(TASK PROMPT):
If a line holds the word "More", copy it from the entries.
╭──
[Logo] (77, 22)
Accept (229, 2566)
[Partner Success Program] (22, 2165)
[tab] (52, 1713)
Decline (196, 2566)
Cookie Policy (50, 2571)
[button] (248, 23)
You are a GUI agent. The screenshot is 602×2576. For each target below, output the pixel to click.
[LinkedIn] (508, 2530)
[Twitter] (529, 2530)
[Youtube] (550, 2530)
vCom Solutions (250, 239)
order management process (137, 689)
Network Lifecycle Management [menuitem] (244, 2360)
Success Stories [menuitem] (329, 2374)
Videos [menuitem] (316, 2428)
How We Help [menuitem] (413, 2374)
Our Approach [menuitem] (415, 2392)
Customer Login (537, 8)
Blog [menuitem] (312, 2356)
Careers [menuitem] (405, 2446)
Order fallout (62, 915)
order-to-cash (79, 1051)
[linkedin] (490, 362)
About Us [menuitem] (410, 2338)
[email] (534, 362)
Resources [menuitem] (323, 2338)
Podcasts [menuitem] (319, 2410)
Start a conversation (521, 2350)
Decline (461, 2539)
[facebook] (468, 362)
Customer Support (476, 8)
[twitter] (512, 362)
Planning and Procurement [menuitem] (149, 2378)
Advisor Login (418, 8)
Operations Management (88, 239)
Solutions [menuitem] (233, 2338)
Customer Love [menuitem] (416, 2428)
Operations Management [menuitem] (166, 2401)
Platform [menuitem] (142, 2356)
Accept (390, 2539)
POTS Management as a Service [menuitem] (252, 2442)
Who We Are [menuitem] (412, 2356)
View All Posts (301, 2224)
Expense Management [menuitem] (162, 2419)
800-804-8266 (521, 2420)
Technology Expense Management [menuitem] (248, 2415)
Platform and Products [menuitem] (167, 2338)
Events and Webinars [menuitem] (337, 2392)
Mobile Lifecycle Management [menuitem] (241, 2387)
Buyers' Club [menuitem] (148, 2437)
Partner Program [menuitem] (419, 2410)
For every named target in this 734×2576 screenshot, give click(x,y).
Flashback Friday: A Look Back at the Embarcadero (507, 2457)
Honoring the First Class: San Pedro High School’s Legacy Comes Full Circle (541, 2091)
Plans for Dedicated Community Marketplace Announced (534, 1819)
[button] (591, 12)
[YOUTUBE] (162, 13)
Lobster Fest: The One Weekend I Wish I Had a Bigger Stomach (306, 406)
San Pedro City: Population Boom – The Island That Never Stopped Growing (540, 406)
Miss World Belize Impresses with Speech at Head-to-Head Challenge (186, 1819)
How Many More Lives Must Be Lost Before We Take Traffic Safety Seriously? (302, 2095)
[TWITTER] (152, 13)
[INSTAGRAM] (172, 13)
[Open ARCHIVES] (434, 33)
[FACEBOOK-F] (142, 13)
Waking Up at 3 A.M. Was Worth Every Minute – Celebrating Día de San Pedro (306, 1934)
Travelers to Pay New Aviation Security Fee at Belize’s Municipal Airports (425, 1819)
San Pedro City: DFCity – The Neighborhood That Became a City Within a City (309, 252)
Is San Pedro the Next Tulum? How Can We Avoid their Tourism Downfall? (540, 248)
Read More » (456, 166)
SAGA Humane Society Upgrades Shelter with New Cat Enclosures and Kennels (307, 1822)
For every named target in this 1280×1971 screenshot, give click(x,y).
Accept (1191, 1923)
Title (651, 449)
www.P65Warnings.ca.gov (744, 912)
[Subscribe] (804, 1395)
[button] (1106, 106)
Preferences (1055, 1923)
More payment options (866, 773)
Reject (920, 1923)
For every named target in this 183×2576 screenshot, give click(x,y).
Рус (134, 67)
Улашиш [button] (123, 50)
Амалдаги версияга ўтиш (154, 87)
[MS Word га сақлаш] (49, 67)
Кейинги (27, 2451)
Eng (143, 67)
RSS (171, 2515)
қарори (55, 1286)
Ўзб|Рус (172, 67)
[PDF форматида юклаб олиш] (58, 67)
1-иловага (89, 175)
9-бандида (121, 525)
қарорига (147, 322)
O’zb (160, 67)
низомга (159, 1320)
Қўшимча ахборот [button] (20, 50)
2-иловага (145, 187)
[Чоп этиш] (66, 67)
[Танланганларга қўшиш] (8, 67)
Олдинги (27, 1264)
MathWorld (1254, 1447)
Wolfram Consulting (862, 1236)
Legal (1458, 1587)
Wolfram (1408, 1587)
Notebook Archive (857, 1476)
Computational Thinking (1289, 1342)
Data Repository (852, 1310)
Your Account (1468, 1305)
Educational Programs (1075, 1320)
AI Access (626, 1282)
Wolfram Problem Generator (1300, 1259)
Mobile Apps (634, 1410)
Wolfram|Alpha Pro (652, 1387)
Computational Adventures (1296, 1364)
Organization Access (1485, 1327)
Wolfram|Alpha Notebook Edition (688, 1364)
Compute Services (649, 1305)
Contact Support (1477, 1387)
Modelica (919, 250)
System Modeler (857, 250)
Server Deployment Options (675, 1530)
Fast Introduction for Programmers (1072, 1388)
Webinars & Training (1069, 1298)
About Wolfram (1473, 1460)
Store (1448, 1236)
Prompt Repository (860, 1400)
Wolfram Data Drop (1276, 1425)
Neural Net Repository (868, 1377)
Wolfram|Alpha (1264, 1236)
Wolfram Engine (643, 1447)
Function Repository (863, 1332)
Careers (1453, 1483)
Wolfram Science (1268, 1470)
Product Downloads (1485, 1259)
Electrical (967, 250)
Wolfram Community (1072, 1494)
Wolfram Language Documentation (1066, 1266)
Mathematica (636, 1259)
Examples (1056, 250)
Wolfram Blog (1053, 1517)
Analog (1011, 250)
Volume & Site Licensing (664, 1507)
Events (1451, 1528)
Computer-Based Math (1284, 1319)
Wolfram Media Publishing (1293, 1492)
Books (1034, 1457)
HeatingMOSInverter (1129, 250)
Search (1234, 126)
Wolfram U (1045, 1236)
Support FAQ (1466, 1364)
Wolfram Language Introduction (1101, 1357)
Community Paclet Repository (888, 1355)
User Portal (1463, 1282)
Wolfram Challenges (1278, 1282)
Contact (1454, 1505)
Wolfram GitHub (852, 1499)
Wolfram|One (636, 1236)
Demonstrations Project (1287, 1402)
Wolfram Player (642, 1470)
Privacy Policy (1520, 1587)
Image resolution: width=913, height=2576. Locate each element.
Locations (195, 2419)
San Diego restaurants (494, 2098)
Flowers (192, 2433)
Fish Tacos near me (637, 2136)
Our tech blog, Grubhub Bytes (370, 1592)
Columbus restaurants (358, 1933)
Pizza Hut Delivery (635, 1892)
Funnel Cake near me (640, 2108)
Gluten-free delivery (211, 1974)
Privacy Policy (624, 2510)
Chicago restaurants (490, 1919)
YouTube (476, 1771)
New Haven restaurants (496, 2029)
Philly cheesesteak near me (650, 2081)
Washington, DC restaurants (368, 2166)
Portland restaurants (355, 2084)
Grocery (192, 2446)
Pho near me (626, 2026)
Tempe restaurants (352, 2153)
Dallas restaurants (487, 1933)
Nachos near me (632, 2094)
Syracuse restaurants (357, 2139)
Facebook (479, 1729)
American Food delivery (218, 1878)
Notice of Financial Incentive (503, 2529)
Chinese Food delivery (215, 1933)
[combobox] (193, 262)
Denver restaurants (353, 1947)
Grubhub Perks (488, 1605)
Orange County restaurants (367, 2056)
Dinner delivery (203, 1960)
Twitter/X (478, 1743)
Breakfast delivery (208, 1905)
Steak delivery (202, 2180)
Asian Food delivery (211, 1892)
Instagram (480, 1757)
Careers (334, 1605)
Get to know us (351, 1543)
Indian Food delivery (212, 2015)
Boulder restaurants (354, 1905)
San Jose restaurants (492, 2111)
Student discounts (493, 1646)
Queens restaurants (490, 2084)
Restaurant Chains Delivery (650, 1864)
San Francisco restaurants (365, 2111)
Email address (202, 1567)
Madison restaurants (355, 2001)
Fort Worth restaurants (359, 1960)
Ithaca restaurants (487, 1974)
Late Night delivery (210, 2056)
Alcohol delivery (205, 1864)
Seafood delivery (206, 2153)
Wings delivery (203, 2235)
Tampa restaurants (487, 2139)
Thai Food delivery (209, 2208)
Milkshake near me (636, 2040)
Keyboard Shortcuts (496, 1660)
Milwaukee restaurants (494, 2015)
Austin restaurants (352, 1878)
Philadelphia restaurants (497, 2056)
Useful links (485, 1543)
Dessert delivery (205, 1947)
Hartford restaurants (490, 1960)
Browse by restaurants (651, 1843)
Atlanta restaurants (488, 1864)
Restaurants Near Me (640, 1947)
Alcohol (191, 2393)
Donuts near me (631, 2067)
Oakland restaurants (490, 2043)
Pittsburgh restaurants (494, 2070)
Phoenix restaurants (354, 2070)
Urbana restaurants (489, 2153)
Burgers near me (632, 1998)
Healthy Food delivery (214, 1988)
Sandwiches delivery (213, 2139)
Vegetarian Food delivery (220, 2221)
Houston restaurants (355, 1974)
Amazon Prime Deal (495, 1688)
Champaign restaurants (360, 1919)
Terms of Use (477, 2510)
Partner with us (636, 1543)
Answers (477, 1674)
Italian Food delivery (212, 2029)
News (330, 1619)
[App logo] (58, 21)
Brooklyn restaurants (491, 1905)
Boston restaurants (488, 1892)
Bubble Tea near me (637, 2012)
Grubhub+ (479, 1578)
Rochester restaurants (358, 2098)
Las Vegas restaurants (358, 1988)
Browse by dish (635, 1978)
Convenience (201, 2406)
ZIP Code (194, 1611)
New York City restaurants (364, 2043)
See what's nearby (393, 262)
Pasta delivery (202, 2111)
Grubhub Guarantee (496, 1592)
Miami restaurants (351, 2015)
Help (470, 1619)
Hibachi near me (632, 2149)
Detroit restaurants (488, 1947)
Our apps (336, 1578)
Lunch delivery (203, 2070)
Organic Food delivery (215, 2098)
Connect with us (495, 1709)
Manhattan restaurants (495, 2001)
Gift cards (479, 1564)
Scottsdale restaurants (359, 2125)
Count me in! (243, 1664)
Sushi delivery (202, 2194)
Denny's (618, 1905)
╰──
(EXPECTED ANSWER):
How Many More Lives Must Be Lost Before We Take Traffic Safety Seriously? (302, 2095)
Read More » (456, 166)
More payment options (866, 773)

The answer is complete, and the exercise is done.